Katerine Paniagua, studentessa universitaria di 21 anni, è stata uccisa dal fidanzato 25enne nella casa in cui la coppia viveva a Yarumal, a nord di Antioquia. Avevano una relazione da un anno. Il femminicida, che ha tentato di togliersi la vita dopo il delitto, è stato fermato dalla polizia dopo aver ricevuto cure mediche per le ferite da taglio che si è autoinferto. La vittima, uccisa mediante soffocamento, era al sesto semestre della Regency of Pharmacy dell'l'Universidad de Antioquia, a Yarumal. Sognava un giorno di avere la sua farmacia. "Voleva essere indipendente – ha detto mamma Ilenia – Quello che ricordo di più di lei sono il suo sorriso e la sua felicità".

"Katherine ha detto ad alcune persone che lui la minacciava costantemente, ma non l'ha detto alla famiglia, per paura – spiega ancora la madre – Quello che chiedo è giustizia perché oggi è accaduto lei, ma in seguito potrebbe succedere ad altre ragazze". A Yarumal, il Colombia, si sono svolti diversi sit-in per protestare questo crimine e chiedere pene severe per l'aggressore. In una lettera, il rettore dell'Università di Antioquia, John Jairo Arboleda, ha espresso parole durissime contro il femminicidio di questa giovane donna che era una studentessa chiedendo alle autorità di accelerare le indagini.

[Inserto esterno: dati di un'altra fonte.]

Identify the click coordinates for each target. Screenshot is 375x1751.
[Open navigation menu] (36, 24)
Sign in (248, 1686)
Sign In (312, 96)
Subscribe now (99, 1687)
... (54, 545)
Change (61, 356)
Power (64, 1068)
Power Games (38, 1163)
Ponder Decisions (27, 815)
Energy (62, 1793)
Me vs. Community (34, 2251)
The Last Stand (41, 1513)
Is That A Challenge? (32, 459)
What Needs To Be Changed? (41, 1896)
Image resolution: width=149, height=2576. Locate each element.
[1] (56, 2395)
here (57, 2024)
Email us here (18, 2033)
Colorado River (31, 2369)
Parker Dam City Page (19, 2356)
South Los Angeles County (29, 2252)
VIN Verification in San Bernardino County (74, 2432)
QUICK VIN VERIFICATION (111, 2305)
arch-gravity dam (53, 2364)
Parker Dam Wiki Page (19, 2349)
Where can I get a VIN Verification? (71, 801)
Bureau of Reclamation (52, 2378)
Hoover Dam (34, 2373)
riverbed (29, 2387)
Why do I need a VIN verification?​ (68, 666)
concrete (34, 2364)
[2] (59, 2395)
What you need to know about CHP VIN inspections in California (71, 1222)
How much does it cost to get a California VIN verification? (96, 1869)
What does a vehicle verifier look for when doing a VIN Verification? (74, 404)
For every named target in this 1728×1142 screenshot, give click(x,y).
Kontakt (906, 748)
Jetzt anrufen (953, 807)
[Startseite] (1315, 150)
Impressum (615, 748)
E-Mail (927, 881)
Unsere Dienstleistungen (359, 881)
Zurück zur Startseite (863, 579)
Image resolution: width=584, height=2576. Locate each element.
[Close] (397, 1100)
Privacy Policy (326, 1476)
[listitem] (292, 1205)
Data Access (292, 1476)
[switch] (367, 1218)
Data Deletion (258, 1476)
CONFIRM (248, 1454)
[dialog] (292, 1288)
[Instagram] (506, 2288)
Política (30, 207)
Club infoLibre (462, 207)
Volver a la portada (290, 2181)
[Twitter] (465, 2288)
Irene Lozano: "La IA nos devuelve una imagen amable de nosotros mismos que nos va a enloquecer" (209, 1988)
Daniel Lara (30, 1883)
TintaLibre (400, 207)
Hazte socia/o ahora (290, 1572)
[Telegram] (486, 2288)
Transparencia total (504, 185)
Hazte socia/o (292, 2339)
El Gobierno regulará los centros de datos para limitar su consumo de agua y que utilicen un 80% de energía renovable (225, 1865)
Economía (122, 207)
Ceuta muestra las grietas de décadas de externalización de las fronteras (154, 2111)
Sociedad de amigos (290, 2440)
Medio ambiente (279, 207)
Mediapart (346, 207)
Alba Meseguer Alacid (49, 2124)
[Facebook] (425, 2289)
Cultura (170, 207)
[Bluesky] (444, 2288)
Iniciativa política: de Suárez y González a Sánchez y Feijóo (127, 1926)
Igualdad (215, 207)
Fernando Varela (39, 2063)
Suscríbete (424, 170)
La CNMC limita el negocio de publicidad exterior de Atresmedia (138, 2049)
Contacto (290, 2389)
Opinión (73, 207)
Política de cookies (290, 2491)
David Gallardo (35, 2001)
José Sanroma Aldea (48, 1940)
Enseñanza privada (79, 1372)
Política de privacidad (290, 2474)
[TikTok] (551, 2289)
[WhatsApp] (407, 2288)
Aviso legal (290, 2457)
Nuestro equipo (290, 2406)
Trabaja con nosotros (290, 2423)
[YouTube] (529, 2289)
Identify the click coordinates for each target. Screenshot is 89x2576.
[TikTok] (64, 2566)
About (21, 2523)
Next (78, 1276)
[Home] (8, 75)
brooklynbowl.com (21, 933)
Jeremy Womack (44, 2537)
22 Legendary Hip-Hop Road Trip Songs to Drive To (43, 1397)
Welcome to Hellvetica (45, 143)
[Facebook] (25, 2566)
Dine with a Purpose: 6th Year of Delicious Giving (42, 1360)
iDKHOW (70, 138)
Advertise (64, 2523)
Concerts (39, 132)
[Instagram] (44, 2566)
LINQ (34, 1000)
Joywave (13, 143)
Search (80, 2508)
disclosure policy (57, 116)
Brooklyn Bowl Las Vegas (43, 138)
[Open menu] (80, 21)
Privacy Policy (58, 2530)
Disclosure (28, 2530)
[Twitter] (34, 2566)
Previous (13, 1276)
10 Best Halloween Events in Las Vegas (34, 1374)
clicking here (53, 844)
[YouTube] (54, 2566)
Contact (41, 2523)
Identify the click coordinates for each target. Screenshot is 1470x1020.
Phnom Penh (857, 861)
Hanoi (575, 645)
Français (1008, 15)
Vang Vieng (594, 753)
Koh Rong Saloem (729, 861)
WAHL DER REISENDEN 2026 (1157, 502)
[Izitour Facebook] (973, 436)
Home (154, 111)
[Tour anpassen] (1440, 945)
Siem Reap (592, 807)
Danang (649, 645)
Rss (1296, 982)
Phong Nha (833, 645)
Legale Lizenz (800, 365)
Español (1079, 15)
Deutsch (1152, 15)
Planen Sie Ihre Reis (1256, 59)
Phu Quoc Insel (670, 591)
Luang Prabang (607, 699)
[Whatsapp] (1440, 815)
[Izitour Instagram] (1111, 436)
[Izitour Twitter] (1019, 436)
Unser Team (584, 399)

Parole di condanna sono arrivate anche dal sindaco di Yuramal: "Dall'amministrazione comunale esprimiamo il nostro dolore e la nostra indignazione per questo triste evento, e siano addolorati di dover scrivere questo messaggio per mostrare solidarietà a un'altra donna vittima di femminicidio. Oggi è stata Katerine, domani può essere qualsiasi altra donna del nostro comune. L'appello è quello di essere uniti e di alzare la nostra voce contro tutti i tipi di violenza che danneggiano l'integrità, il corpo e la vita delle donne”. Il primo cittadino ha poi lanciato un appello alla comunità: "È tempo di essere uniti e di alzare la voce contro ogni tipo di violenza che danneggia l'integrità, il corpo e la vita delle donne".